(Data shown Opens)
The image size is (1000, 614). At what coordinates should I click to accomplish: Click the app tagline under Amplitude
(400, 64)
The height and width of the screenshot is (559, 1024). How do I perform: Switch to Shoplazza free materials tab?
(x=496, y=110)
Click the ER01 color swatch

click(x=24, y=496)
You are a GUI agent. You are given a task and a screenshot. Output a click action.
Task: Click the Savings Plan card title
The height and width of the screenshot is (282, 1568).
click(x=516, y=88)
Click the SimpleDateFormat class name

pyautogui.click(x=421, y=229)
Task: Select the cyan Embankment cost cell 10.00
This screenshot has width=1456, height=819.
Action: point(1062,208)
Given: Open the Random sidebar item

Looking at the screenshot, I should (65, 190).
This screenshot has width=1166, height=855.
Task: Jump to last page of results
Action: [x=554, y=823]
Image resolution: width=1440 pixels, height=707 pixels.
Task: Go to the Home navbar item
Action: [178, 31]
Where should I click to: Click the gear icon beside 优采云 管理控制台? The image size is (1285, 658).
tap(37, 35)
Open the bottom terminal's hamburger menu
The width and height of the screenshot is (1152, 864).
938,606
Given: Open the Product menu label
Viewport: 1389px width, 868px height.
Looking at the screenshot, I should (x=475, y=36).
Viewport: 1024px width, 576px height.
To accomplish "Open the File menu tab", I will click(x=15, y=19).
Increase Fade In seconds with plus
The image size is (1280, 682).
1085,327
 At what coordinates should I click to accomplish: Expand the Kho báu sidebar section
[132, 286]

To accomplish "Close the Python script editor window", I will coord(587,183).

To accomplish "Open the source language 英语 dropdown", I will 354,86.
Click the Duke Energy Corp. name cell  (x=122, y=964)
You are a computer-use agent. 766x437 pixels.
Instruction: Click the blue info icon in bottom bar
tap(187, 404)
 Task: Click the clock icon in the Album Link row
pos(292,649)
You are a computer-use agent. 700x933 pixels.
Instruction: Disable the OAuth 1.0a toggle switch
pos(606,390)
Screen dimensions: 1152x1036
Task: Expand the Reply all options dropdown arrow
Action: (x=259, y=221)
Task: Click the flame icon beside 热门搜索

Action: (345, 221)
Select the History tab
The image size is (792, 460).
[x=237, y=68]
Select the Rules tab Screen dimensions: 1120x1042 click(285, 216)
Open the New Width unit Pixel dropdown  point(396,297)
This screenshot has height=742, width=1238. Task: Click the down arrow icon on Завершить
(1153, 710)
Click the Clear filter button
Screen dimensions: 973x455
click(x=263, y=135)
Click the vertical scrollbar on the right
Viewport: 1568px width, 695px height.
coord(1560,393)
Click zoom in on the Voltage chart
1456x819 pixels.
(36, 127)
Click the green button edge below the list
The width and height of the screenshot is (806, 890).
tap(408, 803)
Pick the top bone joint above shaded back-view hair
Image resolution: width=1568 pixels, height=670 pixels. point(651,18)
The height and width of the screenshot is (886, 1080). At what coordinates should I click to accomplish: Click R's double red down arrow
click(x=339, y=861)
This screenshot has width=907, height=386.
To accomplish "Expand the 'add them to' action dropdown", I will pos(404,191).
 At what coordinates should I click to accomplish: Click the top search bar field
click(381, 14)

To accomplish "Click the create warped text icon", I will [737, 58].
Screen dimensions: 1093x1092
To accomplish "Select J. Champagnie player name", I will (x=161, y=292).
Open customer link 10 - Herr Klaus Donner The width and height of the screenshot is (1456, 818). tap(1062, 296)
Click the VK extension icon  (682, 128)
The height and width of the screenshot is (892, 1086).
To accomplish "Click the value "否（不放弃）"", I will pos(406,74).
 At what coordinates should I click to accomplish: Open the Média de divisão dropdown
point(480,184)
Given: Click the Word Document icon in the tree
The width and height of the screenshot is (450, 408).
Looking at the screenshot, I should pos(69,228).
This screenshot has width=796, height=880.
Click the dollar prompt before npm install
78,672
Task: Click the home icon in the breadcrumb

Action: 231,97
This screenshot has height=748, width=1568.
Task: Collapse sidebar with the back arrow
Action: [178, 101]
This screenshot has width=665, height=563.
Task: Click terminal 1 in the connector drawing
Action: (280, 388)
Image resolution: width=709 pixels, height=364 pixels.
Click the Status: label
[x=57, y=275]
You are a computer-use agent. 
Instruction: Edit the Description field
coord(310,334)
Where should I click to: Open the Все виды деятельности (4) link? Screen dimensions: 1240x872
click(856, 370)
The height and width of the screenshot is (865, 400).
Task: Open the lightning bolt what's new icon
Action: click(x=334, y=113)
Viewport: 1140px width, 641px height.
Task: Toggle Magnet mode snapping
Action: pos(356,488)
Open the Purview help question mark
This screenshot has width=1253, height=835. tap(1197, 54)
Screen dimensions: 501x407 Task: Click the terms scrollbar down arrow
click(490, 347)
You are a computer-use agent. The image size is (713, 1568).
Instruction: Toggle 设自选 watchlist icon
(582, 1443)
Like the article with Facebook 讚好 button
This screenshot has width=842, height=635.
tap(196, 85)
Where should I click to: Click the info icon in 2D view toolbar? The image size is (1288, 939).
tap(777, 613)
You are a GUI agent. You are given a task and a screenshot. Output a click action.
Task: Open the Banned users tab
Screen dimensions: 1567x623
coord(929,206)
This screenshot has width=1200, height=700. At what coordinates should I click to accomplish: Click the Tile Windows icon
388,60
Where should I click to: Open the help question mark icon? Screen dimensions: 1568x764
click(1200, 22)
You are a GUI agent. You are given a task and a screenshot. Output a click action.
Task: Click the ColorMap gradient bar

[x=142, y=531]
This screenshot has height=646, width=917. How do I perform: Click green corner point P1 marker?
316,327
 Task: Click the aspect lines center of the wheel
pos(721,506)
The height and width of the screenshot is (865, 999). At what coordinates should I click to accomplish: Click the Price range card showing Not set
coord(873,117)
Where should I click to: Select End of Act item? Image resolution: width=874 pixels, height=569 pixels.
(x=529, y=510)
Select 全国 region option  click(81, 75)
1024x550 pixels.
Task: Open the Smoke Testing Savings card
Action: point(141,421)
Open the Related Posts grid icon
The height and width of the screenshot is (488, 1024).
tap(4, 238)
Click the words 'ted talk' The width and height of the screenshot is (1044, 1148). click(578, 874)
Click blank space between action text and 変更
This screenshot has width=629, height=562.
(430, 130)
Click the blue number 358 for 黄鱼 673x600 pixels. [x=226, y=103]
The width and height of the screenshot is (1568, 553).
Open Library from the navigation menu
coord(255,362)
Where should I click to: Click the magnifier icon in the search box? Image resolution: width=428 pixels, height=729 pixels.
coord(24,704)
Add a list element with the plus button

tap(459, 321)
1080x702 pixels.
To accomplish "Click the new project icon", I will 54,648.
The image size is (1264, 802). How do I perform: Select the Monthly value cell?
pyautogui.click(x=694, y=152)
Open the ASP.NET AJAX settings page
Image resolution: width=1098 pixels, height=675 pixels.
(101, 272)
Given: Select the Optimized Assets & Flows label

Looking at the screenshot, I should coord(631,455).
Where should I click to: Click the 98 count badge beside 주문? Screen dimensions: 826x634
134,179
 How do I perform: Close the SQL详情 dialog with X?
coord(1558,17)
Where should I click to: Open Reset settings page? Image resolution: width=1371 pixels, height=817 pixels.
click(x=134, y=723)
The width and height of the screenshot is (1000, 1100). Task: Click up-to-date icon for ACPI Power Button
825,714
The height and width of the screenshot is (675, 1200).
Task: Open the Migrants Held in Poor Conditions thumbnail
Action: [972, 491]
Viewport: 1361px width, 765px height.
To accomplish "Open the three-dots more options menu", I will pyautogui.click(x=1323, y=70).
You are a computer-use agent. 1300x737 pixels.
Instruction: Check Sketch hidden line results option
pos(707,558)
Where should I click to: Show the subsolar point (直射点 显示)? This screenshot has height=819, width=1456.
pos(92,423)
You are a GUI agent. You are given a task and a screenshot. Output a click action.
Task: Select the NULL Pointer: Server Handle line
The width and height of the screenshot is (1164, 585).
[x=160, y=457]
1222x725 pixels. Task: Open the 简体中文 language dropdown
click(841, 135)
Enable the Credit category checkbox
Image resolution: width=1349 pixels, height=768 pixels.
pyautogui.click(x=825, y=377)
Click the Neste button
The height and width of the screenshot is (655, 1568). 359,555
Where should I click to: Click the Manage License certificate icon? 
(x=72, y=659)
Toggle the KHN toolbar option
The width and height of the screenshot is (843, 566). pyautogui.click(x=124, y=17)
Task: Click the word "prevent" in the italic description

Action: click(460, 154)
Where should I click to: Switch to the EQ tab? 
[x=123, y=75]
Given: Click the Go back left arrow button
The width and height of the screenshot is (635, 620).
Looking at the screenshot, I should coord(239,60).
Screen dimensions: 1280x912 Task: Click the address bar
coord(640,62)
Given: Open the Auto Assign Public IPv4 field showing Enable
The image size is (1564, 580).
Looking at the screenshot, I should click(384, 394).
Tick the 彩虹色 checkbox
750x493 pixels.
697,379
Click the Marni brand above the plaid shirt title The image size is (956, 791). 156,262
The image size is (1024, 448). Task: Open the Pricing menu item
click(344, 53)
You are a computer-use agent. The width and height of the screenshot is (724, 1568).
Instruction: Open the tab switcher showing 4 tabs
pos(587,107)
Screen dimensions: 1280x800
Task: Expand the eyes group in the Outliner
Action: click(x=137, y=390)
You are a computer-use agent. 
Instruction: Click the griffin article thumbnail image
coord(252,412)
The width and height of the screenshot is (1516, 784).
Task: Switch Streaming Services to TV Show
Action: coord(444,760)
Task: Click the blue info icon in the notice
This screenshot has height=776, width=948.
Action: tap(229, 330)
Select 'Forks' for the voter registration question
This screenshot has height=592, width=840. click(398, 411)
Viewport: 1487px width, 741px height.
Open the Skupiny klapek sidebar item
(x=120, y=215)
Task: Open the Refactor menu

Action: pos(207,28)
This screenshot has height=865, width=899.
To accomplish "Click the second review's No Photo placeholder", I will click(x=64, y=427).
(Data shown Closes)
◆ Activity: Using the data above, restate word for word the lines from its opening line through the line that contains "You are a computer-use agent. 700x933 pixels.", and no more.

◆ Task response:
The image size is (1000, 614). At what coordinates should I click to accomplish: Click the app tagline under Amplitude
(400, 64)
The height and width of the screenshot is (559, 1024). How do I perform: Switch to Shoplazza free materials tab?
(x=496, y=110)
Click the ER01 color swatch

click(x=24, y=496)
You are a GUI agent. You are given a task and a screenshot. Output a click action.
Task: Click the Savings Plan card title
The height and width of the screenshot is (282, 1568).
click(x=516, y=88)
Click the SimpleDateFormat class name

pyautogui.click(x=421, y=229)
Task: Select the cyan Embankment cost cell 10.00
This screenshot has width=1456, height=819.
Action: point(1062,208)
Given: Open the Random sidebar item

Looking at the screenshot, I should (65, 190).
This screenshot has width=1166, height=855.
Task: Jump to last page of results
Action: [x=554, y=823]
Image resolution: width=1440 pixels, height=707 pixels.
Task: Go to the Home navbar item
Action: [178, 31]
Where should I click to: Click the gear icon beside 优采云 管理控制台? The image size is (1285, 658).
tap(37, 35)
Open the bottom terminal's hamburger menu
The width and height of the screenshot is (1152, 864).
938,606
Given: Open the Product menu label
Viewport: 1389px width, 868px height.
Looking at the screenshot, I should (x=475, y=36).
Viewport: 1024px width, 576px height.
To accomplish "Open the File menu tab", I will click(x=15, y=19).
Increase Fade In seconds with plus
The image size is (1280, 682).
1085,327
 At what coordinates should I click to accomplish: Expand the Kho báu sidebar section
[132, 286]

To accomplish "Close the Python script editor window", I will coord(587,183).

To accomplish "Open the source language 英语 dropdown", I will 354,86.
Click the Duke Energy Corp. name cell  (x=122, y=964)
You are a computer-use agent. 766x437 pixels.
Instruction: Click the blue info icon in bottom bar
tap(187, 404)
 Task: Click the clock icon in the Album Link row
pos(292,649)
You are a computer-use agent. 700x933 pixels.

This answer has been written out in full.